Ambas as repúblicas tiveram um progresso notável. Ambas também geraram vícios estruturais que se aprofundaram com o tempo: centralismo, deterioração do sistema judiciário, captura institucional, perda de confiança pública, enfraquecimento do investimento público, fragmentação do debate público e uma dificuldade crescente de pensar estrategicamente em um mundo que não é mais unipolar.
Falar sobre uma Terceira República hoje não implica negar ou desmantelar o que aconteceu antes. Implica integrá-lo, corrigi-lo e projetá-lo em um ambiente global radicalmente diferente. Um ambiente marcado pela multipolaridade, por novas potências econômicas, por cadeias de suprimentos estratégicas, pela competição por infraestrutura, dados e corredores logísticos e por um Sul Global que não é mais periférico, mas um ator.
O eixo conceitual deste livro é uma ideia simples e profundamente costarriquenha: a fronteira da água. Ontem era o rio San Juan; hoje são os portos, as ferrovias, a logística, os dados e a capacidade do Estado de negociar com base no conhecimento e não na improvisação. A fronteira não é apenas uma linha no mapa; é o lugar onde a verdadeira soberania é decidida.
A história mostra que a Costa Rica compreendeu desde cedo o valor do trânsito e do território. Também mostra que, em diferentes momentos, ela desistiu de gerenciá-los plenamente, seja por exaustão, pressões externas ou decisões internas mal calibradas. O resultado não foi uma perda de independência, mas uma autonomia limitada, especialmente visível quando o país tenta definir projetos estratégicos ou diversificar alianças.
Este livro propõe que a Terceira República deve ser construída com base em três princípios orientadores:
- Memória útil: recuperar a história não como um conto épico ou como uma arma política, mas como uma capacidade do Estado de negociar melhor o futuro. Um país que não entende seus precedentes sempre negocia em desvantagem.
- Instituições que atendam aos cidadãos: fortalecimento da justiça, da educação, do investimento público, da liberdade de expressão e do combate à corrupção, não por meio de retórica, mas por meio de reformas concretas que corrijam os incentivos e restaurem a eficiência do Estado.

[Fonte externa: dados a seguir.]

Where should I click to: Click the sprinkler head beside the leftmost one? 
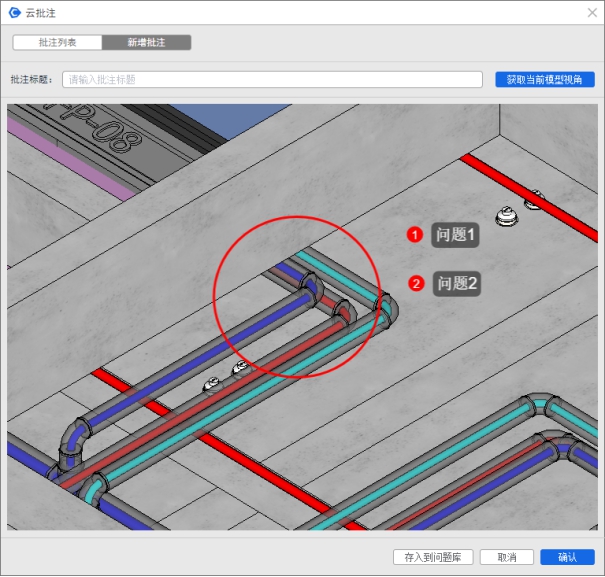pyautogui.click(x=240, y=369)
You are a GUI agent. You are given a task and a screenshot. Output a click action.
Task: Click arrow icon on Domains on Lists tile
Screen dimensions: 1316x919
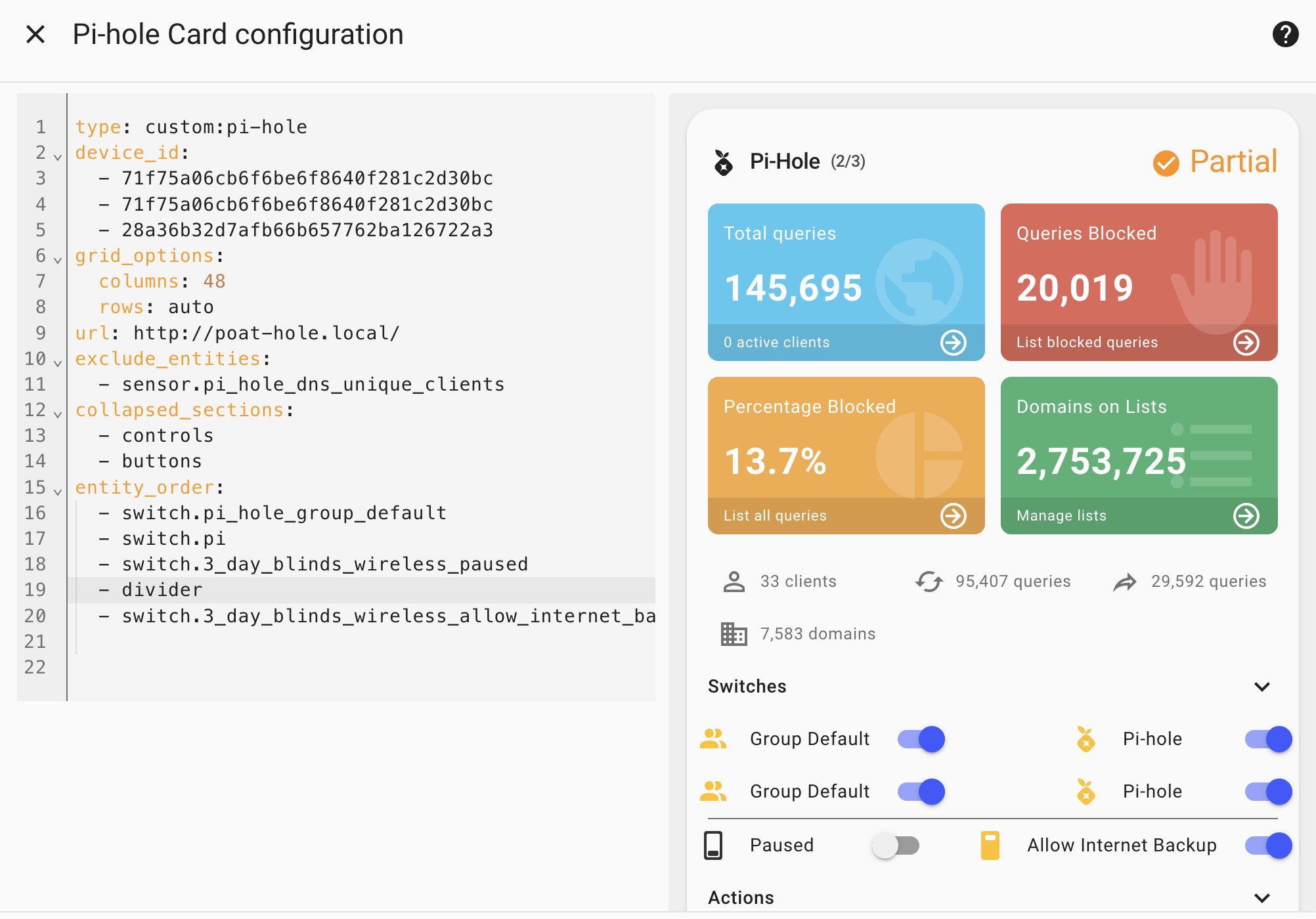1246,515
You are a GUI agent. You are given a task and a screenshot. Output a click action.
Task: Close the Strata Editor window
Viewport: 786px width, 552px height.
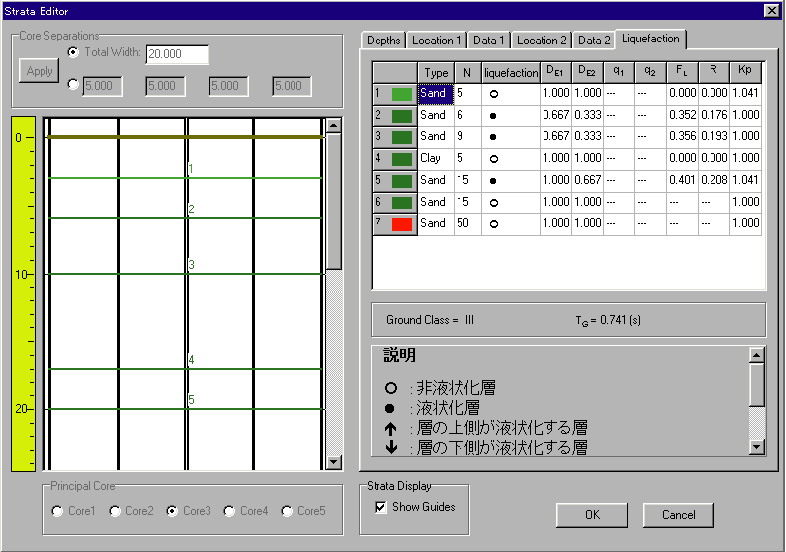771,10
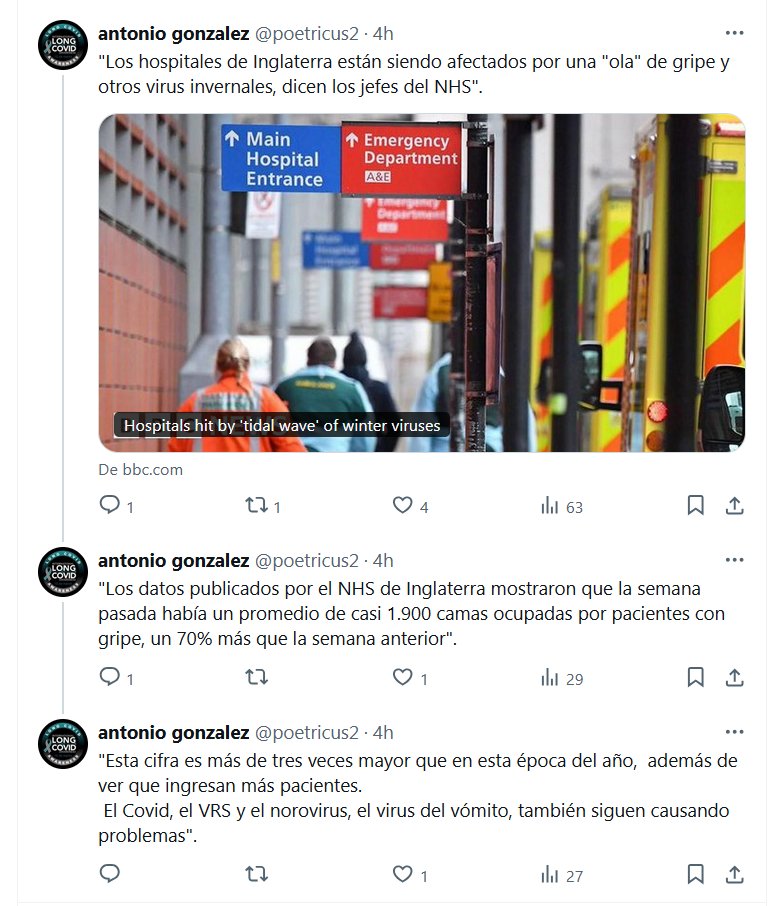Open the more options menu on the second tweet

click(734, 560)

- Autonomia estratégica cooperativa: manter e fortalecer as alianças ocidentais tradicionais – especialmente com os Estados Unidos e a Europa – enquanto constrói uma diversificação responsável em direção ao Sul Global e às novas potências econômicas, sem confrontos desnecessários e dependências exclusivas.
A Terceira República proposta aqui não é antiocidental, antiamericana ou rupturista. Ela é inclusiva. Ela reconhece que o mundo está se movendo em direção à multipolaridade e que se preparar para isso não é uma traição às alianças históricas, mas uma forma madura de preservá-las em um contexto de mudança.
O Water Frontier é, portanto, apresentado como um manual estrategicamente orientado. Cada capítulo buscará diagnosticar um problema estrutural, propor princípios de ação, sugerir reformas viáveis e apontar riscos. Ele não promete soluções mágicas ou unanimidade fácil. Em vez disso, o objetivo é elevar o nível da conversa nacional.
Se a Costa Rica quiser continuar sendo uma república estável, democrática e respeitada, deverá aprender a pensar grande sem deixar de ser prudente, a negociar sem medo e a se governar com memória. Isso não é um convite ao conflito, mas à maturidade histórica.
Esse é o objetivo deste livro. Esse é o espírito da Terceira República.
Este texto serve como uma carta de intenções para o livro La Frontera del Agua, a terceira parte do projeto Las Aguas del Olvido.